Passage given =

The plan is for the agency to assist with the deportation of 50,000 people annually in the coming years. Between 2007 and 2018, the agency aided in the deportation of some 53,000 individuals, including over 850 people who were expelled to Afghanistan and almost 300 to Iraq. Expenditure on a number of flights to Afghanistan was labelled “irregular” by EU financial auditors, but no one has been held accountable for this.[3]

The vast majority of deportations coordinated and funded by Frontex head to Albania, Kosovo, Serbia, Tunisia and Nigeria, while Germany, Italy and Spain are the member states making the most use of the agency’s ‘services’.[4] Frontex is due to be allocated a hugely increased budget in the 2021-2027 period in order to implement its new powers, with the initial proposal from the European Commission seeking €13 billion.

The plan to increase the number of deportations from the EU and step up Frontex’s role will be aided by two other developments analysed in depth in the report: attempts to water down rights and protections set out in the EU law governing deportation proceedings; and an increase in the amount of personal data on migrants held in EU databases, at the same time as facilitating swifter access to those systems.

What to work on =
[A] Turn the records from the line with "This screenshot has width=547, height=308." to the line with "point(101,139)" into a two-column CSV with the columns request and location, one row per request. Put each request's text and its answer in a single quoted field with line breaks replaced by spaces, and leave the pictures out.
[B] Continue the passage on Frontex and EU deportations from where it stops.
The text and the records have nothing to do with each other.

Information given =
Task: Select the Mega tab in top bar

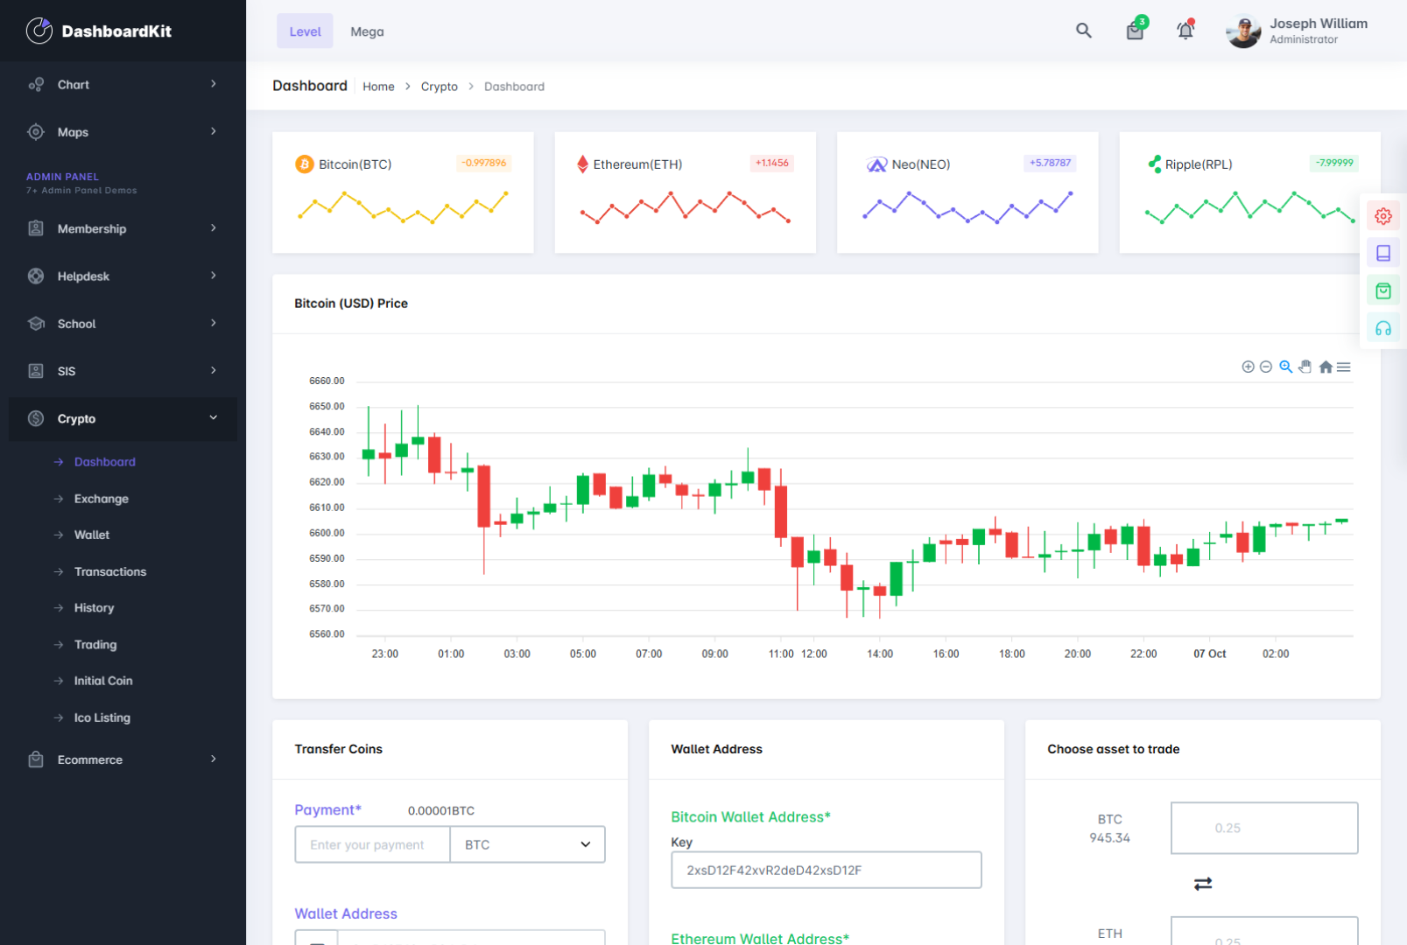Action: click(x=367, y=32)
...
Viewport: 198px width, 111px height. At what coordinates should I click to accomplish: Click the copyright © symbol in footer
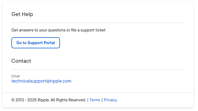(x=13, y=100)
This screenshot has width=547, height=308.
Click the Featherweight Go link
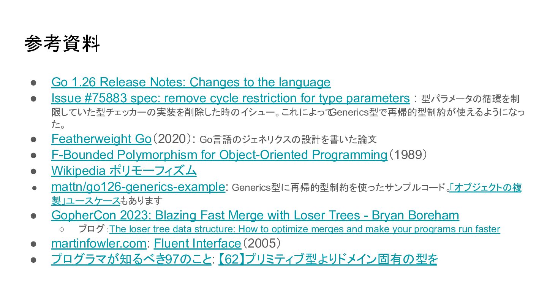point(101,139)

The results =
[A]
request,location
"This screenshot has width=547, height=308. Click the Featherweight Go link","point(101,139)"

[B]
Following changes to its legal mandate in 2016 and 2019, Frontex is to acquire increased means for coordinating peoples’ removal, including through new databases to monitor the “stocks and flows” of individuals subject to deportation proceedings, the ability to process increased amounts of personal data, and powers to deploy increased numbers of ‘escorts’ and other officials on deportation flights.

However, the report warns that these new powers are not matched with sufficient measures for democratic oversight and scrutiny, or remedies for those who may have their fundamental rights breached during a Frontex-coordinated operation.

An increased number of fundamental rights monitors will be deployed by the agency and the agency’s complaints mechanism has been updated, but neither can be considered truly independent. The agency’s Fundamental Rights Office has also been granted more staff and greater independence, but it remains to be seen whether the agency will alter its longstanding practice of failing to provide it with adequate resources.[5]

The issuance of deportation orders remains the responsibility of national authorities, but Frontex’s assistance in their implementation raises serious concerns. The massive discrepancies in asylum recognition rates across the EU create a significant risk that expulsion flights funded and coordinated by Frontex may remove refugees to countries where they are at risk of torture or persecution.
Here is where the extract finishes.